You could say things are going well – but they could be better. The question is, how much better? What could improve? How do you get that extra 10%? By mastering the small rocks.
What are the small rocks?
Small rocks are that extra 10%. The icing on the cake. The things that take you from GOOD to GREAT.
Focusing on fitness and health, these include:
- Micronutrients in your diet
- Nutrient timing
- Vitamins and supplements
- Warmups, cool downs, mobility and core work in your workouts
- Stretching, foam rolling, self-massage
- Little hygienic things like flossing
- A guided meditation or yoga class, every day or once a week
- Additional relaxation/recovery, “me” time, and growth
“The difference between something good and something great is attention to detail.” – Charles R. Swindoll
I keep a running log as part of my team, created by my coach. Each day, I jot down details about my run. I check off the boxes: Did I get in a post-run snack? Foam roll? Iron? Check. Check. Check… usually. It all seems okay, until I hit the yellow page. Every couple of weeks, there’s a set of check-in questions. It always includes this one: Are you doing ALL of the little things under your control?
The word “ALL” hits me like a brick. Because while I’m always taking care of the basics, am I going above and beyond? Am I taking care of ALL the little rocks, every extra %?
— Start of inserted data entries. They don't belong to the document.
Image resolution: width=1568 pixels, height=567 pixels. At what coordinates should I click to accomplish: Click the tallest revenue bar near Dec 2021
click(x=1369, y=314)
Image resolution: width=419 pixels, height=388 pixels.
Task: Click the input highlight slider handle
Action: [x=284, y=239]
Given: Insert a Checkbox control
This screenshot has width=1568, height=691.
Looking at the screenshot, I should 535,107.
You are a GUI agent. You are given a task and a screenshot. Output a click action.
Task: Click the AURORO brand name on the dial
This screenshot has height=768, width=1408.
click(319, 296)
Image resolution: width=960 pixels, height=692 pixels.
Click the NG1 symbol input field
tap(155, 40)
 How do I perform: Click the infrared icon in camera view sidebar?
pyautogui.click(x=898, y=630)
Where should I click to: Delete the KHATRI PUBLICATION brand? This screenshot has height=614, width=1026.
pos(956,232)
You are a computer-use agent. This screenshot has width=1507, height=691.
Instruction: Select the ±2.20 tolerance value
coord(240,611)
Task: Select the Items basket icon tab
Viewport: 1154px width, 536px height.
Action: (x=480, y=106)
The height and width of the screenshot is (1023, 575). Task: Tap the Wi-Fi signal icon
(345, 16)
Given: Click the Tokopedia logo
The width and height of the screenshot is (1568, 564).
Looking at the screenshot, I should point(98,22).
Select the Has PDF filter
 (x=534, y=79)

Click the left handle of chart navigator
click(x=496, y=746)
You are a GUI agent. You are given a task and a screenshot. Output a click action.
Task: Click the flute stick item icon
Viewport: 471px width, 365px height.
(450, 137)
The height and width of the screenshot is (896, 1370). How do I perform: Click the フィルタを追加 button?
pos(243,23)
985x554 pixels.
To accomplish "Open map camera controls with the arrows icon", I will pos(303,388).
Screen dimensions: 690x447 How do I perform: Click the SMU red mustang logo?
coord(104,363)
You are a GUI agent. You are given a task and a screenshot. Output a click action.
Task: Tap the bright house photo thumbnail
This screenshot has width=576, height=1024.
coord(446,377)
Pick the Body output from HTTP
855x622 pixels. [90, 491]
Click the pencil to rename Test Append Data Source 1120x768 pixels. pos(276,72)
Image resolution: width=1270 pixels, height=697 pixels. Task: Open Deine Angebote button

Questions pop up, like these: Have I done hurdle mobility drills and strides each day I set out for this week? Have I stretched sufficiently after each run? Have I taken my iron every day? Have I prioritized recovery as much as I could have? Often times, as much as I hate to admit, one or more of these is missing. And this is why I’m not quite where I want to be. Yet.
You see, the big rocks are essential, and when you’re just getting started, they will suffice. But they’ll only get you so far. The difference between the good athlete and the great athlete, the difference between first and second, the difference between reaching your base-level goal and your dream goal, comes down to the little rocks.
Before you go any further into examining the smaller rocks, revisit the big rocks. Make sure they are 100% covered. Once you have them down, it’s time to identify and check in with the small ones.